Work to be completed >>
State only how many lines below include the string "height".

The data >>
★ ★ ★
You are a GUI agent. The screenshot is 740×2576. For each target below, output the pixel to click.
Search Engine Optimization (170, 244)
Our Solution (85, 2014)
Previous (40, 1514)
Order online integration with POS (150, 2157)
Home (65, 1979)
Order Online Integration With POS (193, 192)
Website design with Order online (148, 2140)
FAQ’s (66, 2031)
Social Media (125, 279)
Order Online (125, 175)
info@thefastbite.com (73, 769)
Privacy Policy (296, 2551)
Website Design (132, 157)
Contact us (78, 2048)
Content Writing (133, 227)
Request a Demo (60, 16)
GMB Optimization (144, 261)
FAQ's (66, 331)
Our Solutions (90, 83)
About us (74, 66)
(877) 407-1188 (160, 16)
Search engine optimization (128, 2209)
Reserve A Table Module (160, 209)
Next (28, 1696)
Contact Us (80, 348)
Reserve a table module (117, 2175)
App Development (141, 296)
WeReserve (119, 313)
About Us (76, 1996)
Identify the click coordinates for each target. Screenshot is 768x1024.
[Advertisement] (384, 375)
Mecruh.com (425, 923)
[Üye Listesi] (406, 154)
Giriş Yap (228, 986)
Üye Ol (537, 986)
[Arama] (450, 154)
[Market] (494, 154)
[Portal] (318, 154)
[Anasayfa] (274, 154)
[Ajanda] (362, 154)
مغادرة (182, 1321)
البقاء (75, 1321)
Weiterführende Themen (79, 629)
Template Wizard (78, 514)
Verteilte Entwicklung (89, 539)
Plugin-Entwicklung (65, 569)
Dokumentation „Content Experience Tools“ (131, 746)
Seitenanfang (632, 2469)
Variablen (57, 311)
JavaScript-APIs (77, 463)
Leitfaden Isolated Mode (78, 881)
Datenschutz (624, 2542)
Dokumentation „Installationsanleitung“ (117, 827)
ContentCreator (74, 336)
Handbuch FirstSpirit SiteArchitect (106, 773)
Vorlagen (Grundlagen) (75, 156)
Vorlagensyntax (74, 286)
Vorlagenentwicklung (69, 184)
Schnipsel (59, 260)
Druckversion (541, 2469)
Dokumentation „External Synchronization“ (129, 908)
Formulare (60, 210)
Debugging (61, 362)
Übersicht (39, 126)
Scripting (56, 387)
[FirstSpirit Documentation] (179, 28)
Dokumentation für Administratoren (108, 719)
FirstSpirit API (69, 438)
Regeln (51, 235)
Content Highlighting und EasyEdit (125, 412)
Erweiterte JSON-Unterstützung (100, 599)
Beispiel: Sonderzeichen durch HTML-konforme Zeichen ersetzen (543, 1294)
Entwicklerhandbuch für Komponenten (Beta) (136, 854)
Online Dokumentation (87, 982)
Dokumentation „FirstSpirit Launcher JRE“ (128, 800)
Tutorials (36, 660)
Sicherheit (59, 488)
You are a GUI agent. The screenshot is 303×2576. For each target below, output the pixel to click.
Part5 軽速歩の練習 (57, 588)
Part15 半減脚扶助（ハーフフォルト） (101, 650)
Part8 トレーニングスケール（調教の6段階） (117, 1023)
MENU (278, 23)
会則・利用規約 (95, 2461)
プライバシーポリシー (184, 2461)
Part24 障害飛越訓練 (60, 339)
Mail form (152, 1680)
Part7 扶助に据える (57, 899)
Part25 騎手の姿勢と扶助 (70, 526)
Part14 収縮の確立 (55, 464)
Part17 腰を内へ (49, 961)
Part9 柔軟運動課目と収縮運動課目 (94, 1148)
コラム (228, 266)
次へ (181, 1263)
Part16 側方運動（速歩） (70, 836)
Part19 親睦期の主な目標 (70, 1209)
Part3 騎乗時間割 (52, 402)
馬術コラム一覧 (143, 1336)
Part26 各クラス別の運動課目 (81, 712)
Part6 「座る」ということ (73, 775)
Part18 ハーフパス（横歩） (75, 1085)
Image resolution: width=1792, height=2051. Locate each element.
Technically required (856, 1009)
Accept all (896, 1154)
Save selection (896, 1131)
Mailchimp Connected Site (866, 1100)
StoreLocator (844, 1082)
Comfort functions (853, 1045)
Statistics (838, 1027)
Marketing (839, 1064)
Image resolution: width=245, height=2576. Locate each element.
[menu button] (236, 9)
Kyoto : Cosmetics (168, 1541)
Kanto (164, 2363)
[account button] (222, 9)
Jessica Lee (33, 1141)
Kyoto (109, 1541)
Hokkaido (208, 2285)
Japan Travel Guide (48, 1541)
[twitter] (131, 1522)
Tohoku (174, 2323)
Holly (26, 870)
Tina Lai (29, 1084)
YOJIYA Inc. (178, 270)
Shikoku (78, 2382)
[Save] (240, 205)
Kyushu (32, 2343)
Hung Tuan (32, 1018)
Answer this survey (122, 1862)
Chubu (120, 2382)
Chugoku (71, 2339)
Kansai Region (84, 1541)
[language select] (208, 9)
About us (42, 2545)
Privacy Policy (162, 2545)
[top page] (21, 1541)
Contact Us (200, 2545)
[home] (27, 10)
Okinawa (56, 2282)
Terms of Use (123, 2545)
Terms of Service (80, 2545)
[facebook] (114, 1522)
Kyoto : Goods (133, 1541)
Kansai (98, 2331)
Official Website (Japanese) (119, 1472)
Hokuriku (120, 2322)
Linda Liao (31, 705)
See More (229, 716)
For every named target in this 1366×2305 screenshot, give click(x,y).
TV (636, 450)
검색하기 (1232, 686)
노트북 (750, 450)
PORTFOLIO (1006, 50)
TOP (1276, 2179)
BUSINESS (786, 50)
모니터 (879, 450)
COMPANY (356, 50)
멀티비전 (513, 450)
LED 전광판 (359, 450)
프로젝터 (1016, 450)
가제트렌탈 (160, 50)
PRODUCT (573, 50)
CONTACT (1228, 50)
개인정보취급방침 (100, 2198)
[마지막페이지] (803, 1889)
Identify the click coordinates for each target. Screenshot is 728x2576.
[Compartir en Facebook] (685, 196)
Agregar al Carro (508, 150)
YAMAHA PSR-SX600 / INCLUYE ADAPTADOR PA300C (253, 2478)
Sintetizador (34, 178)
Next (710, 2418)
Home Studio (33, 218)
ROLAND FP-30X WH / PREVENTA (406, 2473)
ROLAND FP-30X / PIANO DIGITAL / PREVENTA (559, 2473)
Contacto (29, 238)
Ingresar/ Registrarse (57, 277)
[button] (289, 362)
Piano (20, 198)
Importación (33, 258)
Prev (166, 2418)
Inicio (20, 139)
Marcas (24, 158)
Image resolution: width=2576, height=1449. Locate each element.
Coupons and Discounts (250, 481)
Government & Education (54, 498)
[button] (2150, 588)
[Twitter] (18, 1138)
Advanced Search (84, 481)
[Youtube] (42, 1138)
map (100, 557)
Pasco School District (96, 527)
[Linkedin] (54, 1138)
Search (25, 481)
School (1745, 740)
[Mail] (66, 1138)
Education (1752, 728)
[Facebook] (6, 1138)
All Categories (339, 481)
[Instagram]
★ ★ ★
Task result >>
3